__PROBLEM DESCRIPTION__
Please switch every "computer-use agent" in the data below to "desktop assistant" and write the data out again, leaving everything else unchanged.

-- start GIVEN ENTRIES --

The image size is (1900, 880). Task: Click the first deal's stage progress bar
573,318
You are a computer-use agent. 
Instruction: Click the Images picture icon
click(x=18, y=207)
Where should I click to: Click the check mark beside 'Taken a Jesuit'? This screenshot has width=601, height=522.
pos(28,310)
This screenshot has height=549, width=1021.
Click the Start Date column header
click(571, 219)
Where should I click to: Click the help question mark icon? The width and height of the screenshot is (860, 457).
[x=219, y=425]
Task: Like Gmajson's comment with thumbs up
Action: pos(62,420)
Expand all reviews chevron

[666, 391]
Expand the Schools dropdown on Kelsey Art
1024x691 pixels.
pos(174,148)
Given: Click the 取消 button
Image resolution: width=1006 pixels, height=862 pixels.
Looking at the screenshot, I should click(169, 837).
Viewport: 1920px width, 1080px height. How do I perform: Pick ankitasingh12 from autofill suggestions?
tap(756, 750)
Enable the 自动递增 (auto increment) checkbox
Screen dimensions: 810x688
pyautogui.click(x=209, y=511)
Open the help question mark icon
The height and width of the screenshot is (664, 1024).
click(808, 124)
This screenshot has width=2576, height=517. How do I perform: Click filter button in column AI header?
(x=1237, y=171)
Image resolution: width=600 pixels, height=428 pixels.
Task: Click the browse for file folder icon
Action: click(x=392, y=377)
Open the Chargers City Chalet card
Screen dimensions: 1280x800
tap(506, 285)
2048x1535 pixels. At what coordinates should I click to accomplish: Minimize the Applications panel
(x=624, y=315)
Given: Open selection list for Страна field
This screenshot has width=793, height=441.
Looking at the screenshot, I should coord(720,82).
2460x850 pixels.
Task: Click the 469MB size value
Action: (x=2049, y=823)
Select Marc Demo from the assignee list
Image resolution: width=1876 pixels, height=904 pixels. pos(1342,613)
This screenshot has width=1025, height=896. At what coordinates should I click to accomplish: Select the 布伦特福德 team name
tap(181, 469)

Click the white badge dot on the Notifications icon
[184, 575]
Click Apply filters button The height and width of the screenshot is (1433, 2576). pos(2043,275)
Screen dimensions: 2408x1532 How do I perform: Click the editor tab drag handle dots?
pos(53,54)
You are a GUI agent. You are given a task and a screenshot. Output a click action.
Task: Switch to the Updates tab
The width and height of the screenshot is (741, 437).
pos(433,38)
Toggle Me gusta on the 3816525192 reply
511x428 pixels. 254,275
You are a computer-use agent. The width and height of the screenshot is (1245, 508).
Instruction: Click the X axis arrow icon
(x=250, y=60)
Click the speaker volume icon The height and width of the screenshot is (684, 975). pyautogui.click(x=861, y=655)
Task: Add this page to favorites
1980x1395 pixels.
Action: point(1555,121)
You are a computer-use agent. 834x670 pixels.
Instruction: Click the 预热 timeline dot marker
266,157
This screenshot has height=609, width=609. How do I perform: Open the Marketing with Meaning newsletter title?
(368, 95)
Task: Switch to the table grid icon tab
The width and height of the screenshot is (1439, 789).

-- end GIVEN ENTRIES --

__WRITTEN RESPONSE__
The image size is (1900, 880). Task: Click the first deal's stage progress bar
573,318
You are a desktop assistant. 
Instruction: Click the Images picture icon
click(x=18, y=207)
Where should I click to: Click the check mark beside 'Taken a Jesuit'? This screenshot has width=601, height=522.
pos(28,310)
This screenshot has height=549, width=1021.
Click the Start Date column header
click(571, 219)
Where should I click to: Click the help question mark icon? The width and height of the screenshot is (860, 457).
[x=219, y=425]
Task: Like Gmajson's comment with thumbs up
Action: pos(62,420)
Expand all reviews chevron

[666, 391]
Expand the Schools dropdown on Kelsey Art
1024x691 pixels.
pos(174,148)
Given: Click the 取消 button
Image resolution: width=1006 pixels, height=862 pixels.
Looking at the screenshot, I should click(169, 837).
Viewport: 1920px width, 1080px height. How do I perform: Pick ankitasingh12 from autofill suggestions?
tap(756, 750)
Enable the 自动递增 (auto increment) checkbox
Screen dimensions: 810x688
pyautogui.click(x=209, y=511)
Open the help question mark icon
The height and width of the screenshot is (664, 1024).
click(808, 124)
This screenshot has width=2576, height=517. How do I perform: Click filter button in column AI header?
(x=1237, y=171)
Image resolution: width=600 pixels, height=428 pixels.
Task: Click the browse for file folder icon
Action: click(x=392, y=377)
Open the Chargers City Chalet card
Screen dimensions: 1280x800
tap(506, 285)
2048x1535 pixels. At what coordinates should I click to accomplish: Minimize the Applications panel
(x=624, y=315)
Given: Open selection list for Страна field
This screenshot has width=793, height=441.
Looking at the screenshot, I should coord(720,82).
2460x850 pixels.
Task: Click the 469MB size value
Action: (x=2049, y=823)
Select Marc Demo from the assignee list
Image resolution: width=1876 pixels, height=904 pixels. pos(1342,613)
This screenshot has width=1025, height=896. At what coordinates should I click to accomplish: Select the 布伦特福德 team name
tap(181, 469)

Click the white badge dot on the Notifications icon
[184, 575]
Click Apply filters button The height and width of the screenshot is (1433, 2576). pos(2043,275)
Screen dimensions: 2408x1532 How do I perform: Click the editor tab drag handle dots?
pos(53,54)
You are a GUI agent. You are given a task and a screenshot. Output a click action.
Task: Switch to the Updates tab
The width and height of the screenshot is (741, 437).
pos(433,38)
Toggle Me gusta on the 3816525192 reply
511x428 pixels. 254,275
You are a desktop assistant. The width and height of the screenshot is (1245, 508).
Instruction: Click the X axis arrow icon
(x=250, y=60)
Click the speaker volume icon The height and width of the screenshot is (684, 975). pyautogui.click(x=861, y=655)
Task: Add this page to favorites
1980x1395 pixels.
Action: point(1555,121)
You are a desktop assistant. 834x670 pixels.
Instruction: Click the 预热 timeline dot marker
266,157
This screenshot has height=609, width=609. How do I perform: Open the Marketing with Meaning newsletter title?
(368, 95)
Task: Switch to the table grid icon tab
The width and height of the screenshot is (1439, 789).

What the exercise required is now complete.